Todos tenemos, vemos y vivimos nuestros casos de paradigmas. Ejemplos hay muchos. Documentados y los que no. Algunos de los documentados y prácticamente muy conocido son los libros de Robert Kiyosaky, en el ámbito de las finanzas personales. Lo cierto es que los hay en todos los rubros y ámbitos. De todo tipo. Algunos paradigmas se rompen con otros que ya están establecidos, otros, son impulsados a romperse con nuevos descubrimientos y/o tecnologías.
Un ejemplo personal en el trabajo. Para cierto proceso que tuve a mi cargo por un tiempo se requería de dos o tres personas. El grado de imprecisión era muy alto, oscilaba entre un 5 y un 30%. Bastante irregular para un proceso productivo. En lo particular, un problema que ahora puedo definir como “simple”, era el de “contar”. En aquel entonces yo no sabía manejar la hoja de cálculo (Excel). Un buen día encontré la definición de dicha aplicación y decía una palabra que me hizo sentido: “contar”. En mi caso trabajábamos con textos, pero si esa aplicación servía para contar, necesitaba aprender a usarla.
Siendo así, me di a la tarea de aprender y de la forma más ruda: de autodidacta. Al tener pocos resultados, compré un libro que parecía una biblia.

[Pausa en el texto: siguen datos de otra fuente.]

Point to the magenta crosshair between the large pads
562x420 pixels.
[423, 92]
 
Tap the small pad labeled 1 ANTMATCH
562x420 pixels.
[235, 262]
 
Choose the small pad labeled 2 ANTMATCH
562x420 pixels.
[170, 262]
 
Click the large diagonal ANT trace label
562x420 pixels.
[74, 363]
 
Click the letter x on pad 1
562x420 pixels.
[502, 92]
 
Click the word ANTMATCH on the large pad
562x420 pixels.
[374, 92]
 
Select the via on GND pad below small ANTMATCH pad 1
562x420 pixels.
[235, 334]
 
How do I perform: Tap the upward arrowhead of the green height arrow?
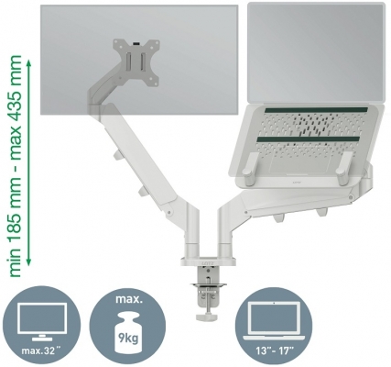tap(28, 64)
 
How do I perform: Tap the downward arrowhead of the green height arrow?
tap(28, 261)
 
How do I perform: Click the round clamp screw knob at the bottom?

Después de horas y horas de lectura y prueba, empecé a encontrar soluciones. Primero veía las fórmulas y no sabía cómo aplicarlas a mi problema. Poco a poco fui descubriendo la forma de hacerlo, rompiendo mis paradigmas de una persona que trabaja básicamente con textos y no con números, pero que ahora tenía que meterse de lleno a manejar conteos y estadística.
El paradigma no radica en la explicación anterior, si no en lo que viene. Cuando logré perfeccionar el proceso a uno más ágil y certero, con menor esfuerzo y tiempo por persona, lo presenté a mi jefe directo (un economista con bastante visión). Le gustó mucho la idea y se aplicó de inmediato. Derivado de esa experiencia, le expliqué a mi jefe mis motivos de que la empresa proporcionara completa o parcialmente una capacitación de ofimática para la gente del área. Mi jefe, con los resultados de la implementación y un ejemplo de una revista que le di, accedió a plantearlo con la dirección operativa.
Aquí es donde viene el paradigma del que hablo.
A pesar de los resultados, la dirección operativa dijo un rotundo NO. Por más que vendí la idea de varias maneras y traté de convencerle de los resultados que se podrían obtener, su argumento, diría yo su paradigma, fue: “si les damos capacitación y nos dejan en un tiempo, será inversión perdida, a pesar de los buenos resultados que pudiera tener”. Ese fue el paradigma que echó por la borda una propuesta de mejora.
Un paradigma así, creo, al tiempo que cuida dinero, lo hace víctima de las consecuencias. Regularmente las empresas buscan gente que sepa hacer muchas cosas, pero quieren pagar poco por ello. Luego, contratan consultores, muy profesionales todos ellos, pero que salen un ojo de la cara. Para terminar con que un empleado, de bajo rango, resuelve el problema por un gasto nulo o que no representa “nada” en las cuentas de la empresa. La empresa no lo escucha. La consecuencia: ese trabajador se va a otra buena oportunidad de empleo y la empresa pierde un talento, ahorrándose una “inversión perdida”.
Ejemplos como este hay muchos por todos lados. Los tenemos frente a nosotros. Alguien resuelve un problema, en muchas ocasiones, de forma simple. Lo que habría que cuidar, es que nuestros paradigmas no sean inflexibles, ya que nos pueden costar.
Creo que después me gustaría compilar varios casos que viví, además de que creo que pudiera desarrollar un modelo para “definir y romper paradigmas”.